If you’ve been working in the UK (or indeed any EU country) for the last month or so you’ve probably noticed a slew of emails reminding your company to get ready for then new General Data Protection Regulation, a.k.a. GDPR. Sadly, it seems some U.S. sites didn’t get the memo.
On May 25th GDPR came into effect, implementing new laws about data protection within the European Union.
Multiple U.S. news sites like the Los Angeles Times, New York Daily News and Chicago Tribune are inaccessible for people in Europe.
At time of writing Mashable tried to visit the websites from within the UK, and came across similar messages.

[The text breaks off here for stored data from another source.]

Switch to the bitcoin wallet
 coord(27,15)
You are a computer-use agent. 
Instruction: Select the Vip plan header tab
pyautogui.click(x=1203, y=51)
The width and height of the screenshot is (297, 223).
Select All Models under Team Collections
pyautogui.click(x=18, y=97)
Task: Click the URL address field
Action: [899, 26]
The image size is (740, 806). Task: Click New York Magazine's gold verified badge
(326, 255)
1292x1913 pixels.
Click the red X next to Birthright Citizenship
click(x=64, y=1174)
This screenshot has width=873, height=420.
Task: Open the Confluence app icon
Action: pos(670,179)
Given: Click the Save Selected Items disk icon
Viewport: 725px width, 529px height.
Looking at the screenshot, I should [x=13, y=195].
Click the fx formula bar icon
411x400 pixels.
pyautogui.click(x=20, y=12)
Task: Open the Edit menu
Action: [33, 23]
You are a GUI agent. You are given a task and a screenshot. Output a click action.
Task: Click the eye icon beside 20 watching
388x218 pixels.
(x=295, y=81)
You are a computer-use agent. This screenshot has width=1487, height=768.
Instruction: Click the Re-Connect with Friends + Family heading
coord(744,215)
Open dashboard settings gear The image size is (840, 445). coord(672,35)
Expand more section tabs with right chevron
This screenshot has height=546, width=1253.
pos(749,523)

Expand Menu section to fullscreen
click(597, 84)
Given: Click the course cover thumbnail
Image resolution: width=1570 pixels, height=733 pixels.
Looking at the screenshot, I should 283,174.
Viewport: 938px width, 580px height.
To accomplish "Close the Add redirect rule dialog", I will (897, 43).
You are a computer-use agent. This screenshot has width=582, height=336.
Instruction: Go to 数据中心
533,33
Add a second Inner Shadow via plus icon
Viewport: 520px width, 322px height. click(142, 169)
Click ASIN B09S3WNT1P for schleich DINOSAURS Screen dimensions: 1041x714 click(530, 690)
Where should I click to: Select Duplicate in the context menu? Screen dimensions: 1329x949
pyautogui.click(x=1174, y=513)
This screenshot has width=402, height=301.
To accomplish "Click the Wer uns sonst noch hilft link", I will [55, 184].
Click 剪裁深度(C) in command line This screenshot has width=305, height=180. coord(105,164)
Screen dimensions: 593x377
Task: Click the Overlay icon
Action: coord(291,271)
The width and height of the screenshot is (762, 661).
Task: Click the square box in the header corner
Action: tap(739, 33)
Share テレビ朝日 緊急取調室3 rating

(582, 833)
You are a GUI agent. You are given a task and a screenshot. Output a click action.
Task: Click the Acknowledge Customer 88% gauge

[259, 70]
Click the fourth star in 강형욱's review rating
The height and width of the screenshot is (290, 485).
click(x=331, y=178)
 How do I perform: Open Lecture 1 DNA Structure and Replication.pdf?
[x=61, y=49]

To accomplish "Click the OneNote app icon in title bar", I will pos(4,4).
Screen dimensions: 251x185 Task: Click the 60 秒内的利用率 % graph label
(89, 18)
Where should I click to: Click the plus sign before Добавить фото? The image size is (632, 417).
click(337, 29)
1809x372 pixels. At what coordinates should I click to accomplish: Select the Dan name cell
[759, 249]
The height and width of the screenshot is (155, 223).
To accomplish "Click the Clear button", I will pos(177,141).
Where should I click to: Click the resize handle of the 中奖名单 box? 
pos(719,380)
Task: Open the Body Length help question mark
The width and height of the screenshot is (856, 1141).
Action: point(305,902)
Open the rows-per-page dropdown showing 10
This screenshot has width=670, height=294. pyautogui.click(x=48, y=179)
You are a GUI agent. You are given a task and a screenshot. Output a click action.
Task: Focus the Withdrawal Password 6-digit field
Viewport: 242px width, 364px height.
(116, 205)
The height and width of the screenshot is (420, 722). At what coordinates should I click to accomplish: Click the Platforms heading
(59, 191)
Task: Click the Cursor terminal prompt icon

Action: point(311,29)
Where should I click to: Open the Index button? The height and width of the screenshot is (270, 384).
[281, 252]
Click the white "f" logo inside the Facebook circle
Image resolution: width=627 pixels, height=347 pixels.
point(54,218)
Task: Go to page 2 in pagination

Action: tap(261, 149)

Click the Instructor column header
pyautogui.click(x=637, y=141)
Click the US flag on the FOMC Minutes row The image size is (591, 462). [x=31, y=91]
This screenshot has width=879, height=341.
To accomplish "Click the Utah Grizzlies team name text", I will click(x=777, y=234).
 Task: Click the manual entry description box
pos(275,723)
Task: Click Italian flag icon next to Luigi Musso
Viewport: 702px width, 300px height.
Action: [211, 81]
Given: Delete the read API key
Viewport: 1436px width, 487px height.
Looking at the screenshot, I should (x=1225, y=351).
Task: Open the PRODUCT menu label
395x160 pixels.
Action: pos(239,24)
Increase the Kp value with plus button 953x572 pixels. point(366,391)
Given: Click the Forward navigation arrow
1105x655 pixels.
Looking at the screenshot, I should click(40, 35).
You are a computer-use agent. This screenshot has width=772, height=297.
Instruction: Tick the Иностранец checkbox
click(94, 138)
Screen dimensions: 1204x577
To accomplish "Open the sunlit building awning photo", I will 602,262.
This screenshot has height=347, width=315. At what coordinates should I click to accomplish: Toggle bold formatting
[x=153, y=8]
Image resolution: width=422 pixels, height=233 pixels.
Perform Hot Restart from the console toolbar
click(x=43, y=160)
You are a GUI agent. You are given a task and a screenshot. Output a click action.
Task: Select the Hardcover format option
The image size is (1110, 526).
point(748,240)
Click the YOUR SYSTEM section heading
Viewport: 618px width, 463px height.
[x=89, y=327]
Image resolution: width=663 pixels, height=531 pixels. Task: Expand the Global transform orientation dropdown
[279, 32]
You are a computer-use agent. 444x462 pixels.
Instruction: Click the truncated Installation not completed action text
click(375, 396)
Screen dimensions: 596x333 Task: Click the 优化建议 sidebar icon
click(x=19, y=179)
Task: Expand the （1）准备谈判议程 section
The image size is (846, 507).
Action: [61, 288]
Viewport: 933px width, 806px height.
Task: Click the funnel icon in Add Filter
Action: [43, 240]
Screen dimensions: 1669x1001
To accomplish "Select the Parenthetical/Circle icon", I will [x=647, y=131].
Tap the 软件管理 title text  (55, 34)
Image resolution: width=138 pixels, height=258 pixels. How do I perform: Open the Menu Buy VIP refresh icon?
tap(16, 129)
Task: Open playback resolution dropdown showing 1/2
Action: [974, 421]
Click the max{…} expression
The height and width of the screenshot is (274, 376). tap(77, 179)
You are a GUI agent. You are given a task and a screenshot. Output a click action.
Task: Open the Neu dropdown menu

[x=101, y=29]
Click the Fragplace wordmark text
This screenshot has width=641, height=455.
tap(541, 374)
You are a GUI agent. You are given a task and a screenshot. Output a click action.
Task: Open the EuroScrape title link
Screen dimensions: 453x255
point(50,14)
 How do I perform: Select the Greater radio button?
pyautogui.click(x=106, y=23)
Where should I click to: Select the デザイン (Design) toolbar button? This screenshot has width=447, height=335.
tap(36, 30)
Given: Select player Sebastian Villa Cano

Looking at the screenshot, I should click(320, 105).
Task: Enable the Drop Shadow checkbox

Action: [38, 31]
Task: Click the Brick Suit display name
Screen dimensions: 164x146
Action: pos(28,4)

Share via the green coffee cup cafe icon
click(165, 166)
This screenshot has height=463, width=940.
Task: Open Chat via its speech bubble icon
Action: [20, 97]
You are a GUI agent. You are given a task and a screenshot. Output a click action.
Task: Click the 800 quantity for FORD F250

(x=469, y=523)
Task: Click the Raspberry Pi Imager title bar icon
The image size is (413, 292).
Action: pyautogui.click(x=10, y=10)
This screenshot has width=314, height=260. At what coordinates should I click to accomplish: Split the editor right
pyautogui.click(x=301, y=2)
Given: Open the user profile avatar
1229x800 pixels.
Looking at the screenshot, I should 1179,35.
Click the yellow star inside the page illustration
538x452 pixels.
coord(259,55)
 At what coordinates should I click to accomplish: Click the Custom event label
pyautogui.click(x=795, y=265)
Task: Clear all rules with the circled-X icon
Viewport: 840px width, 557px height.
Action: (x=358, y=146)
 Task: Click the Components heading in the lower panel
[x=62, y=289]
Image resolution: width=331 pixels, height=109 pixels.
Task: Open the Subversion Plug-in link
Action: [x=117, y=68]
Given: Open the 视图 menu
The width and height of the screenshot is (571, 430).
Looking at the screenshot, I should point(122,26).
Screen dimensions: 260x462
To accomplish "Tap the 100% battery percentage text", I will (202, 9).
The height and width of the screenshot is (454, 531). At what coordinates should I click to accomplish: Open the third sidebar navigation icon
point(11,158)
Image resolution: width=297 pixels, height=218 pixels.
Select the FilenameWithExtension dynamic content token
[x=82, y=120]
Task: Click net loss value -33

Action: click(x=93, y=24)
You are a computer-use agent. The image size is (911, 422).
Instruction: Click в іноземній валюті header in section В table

“Unfortunately, our website is currently unavailable in most European countries,” read the LA Times website. “We are engaged on the issue and committed to looking at options that support our full range of digital offerings to the EU market. We continue to identify technical compliance solutions that will provide all readers with our award-winning journalism.”
The BBC reported that the sites affected were owned by the Tronc and Lee Enterprises media publishing groups.
Also affected was USA Today, whose European site — although not entirely blocked — was very sparse compared to the usual U.S. version.
Looks like GDPR has caught its first few big fish in its data-regulating net.
Although the mass-blocking is something of a nuisance, some online chose to see the funny side.
Gosh, I thought it’d be annoying to be geoblocked from sites due to GDPR but everytime I come across one I just go “lol there’ll be a competitor that can adhere to basic privacy guidelines for this in no time”
— Rami Ismail (@tha_rami) May 25, 2018
GDPR tonight is what Y2K should have been.
— Kevin Collier (@kevincollier) May 25, 2018
Hang on hang on hang on – what impact is GDPR going to have on Santa?
— Ian Craig (@ArgusICraig) May 24, 2018
Mashable would have liked to have reached out to the affected news sites, but unfortunately we were blocked from doing so due to their sites being down. And you thought the chicken and the egg debacle was a tough paradox.